** start of Task input **
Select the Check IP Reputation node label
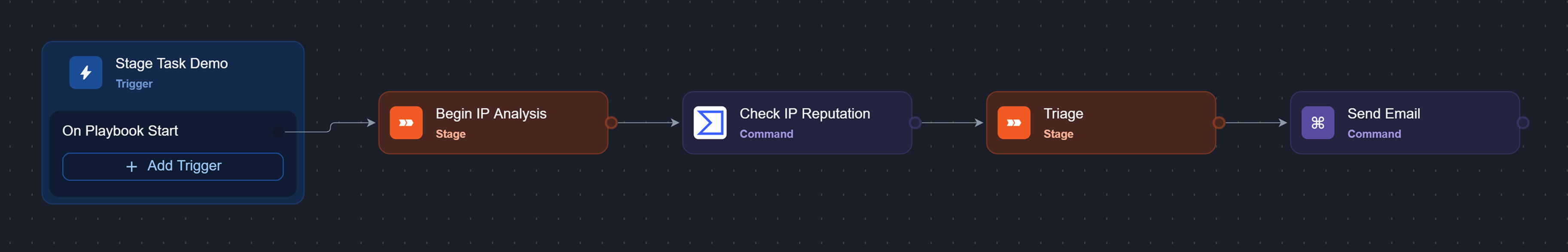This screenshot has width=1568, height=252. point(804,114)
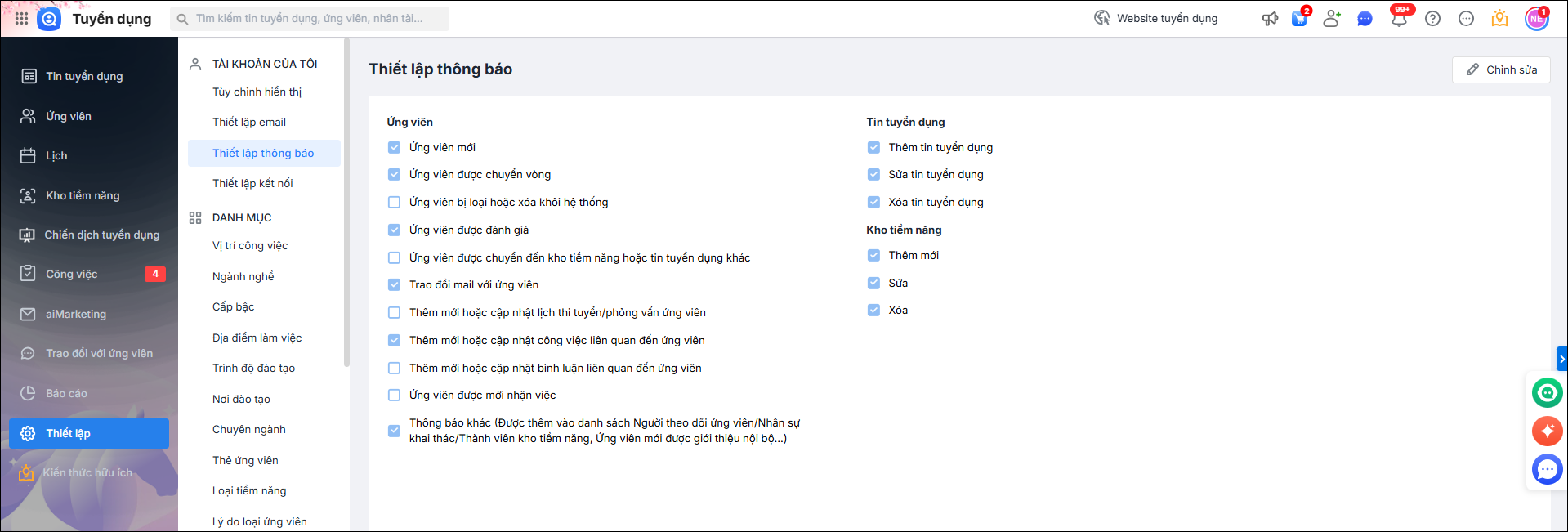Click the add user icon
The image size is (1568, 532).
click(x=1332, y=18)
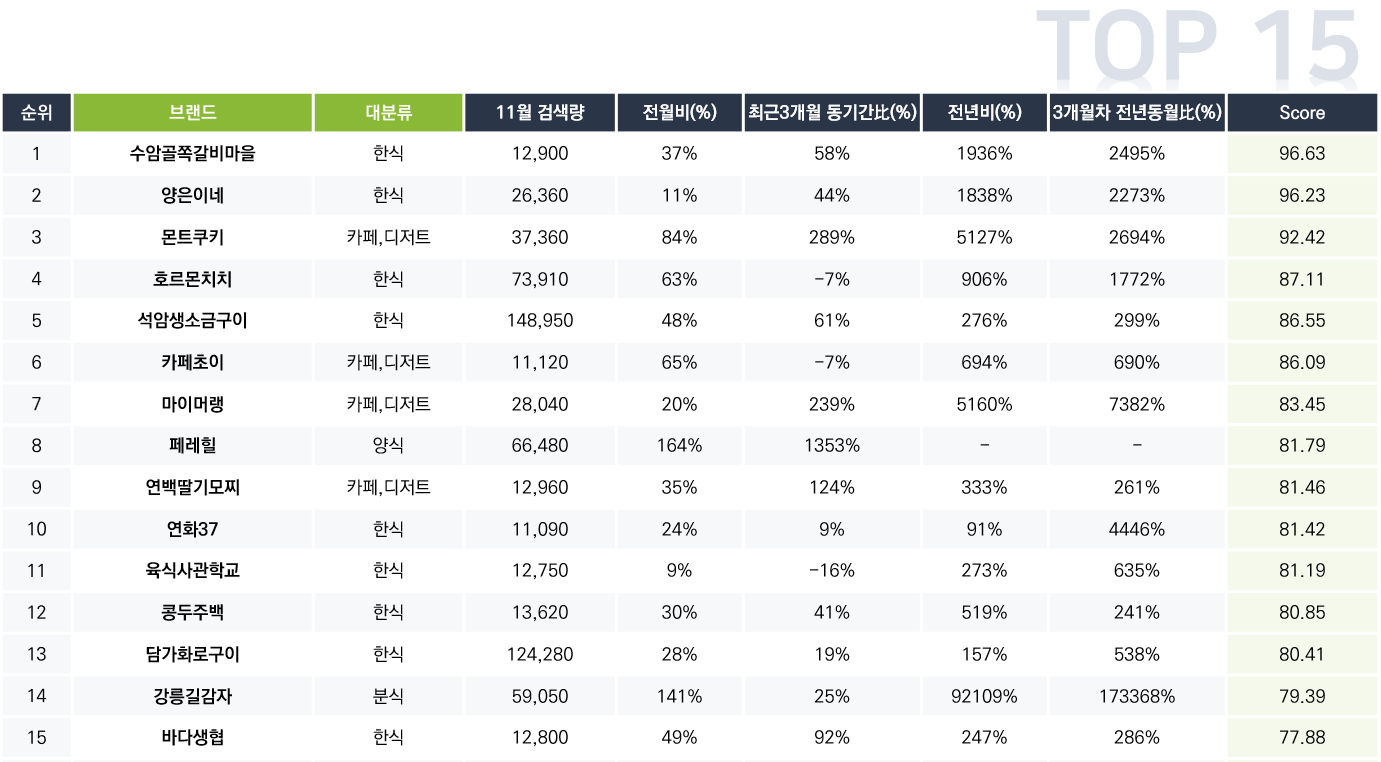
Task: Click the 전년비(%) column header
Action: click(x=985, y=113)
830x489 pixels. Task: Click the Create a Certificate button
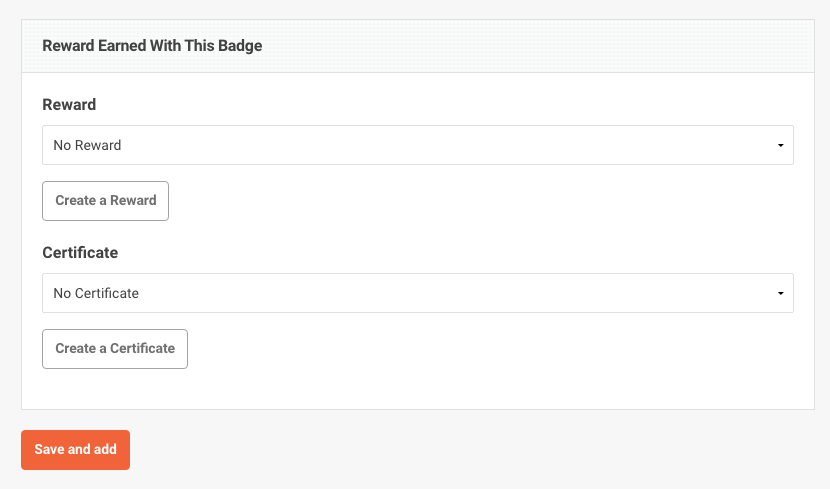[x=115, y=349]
** end of Task input **
Task prompt => Write out all of the rows above word for word, leaving out the pictures.

Answer =>
Select the Check IP Reputation node label
This screenshot has width=1568, height=252. point(804,114)
Click the add user icon
The image size is (1568, 532).
click(x=1332, y=18)
Task: Click the 전년비(%) column header
Action: click(x=985, y=113)
830x489 pixels. Task: Click the Create a Certificate button
[x=115, y=349]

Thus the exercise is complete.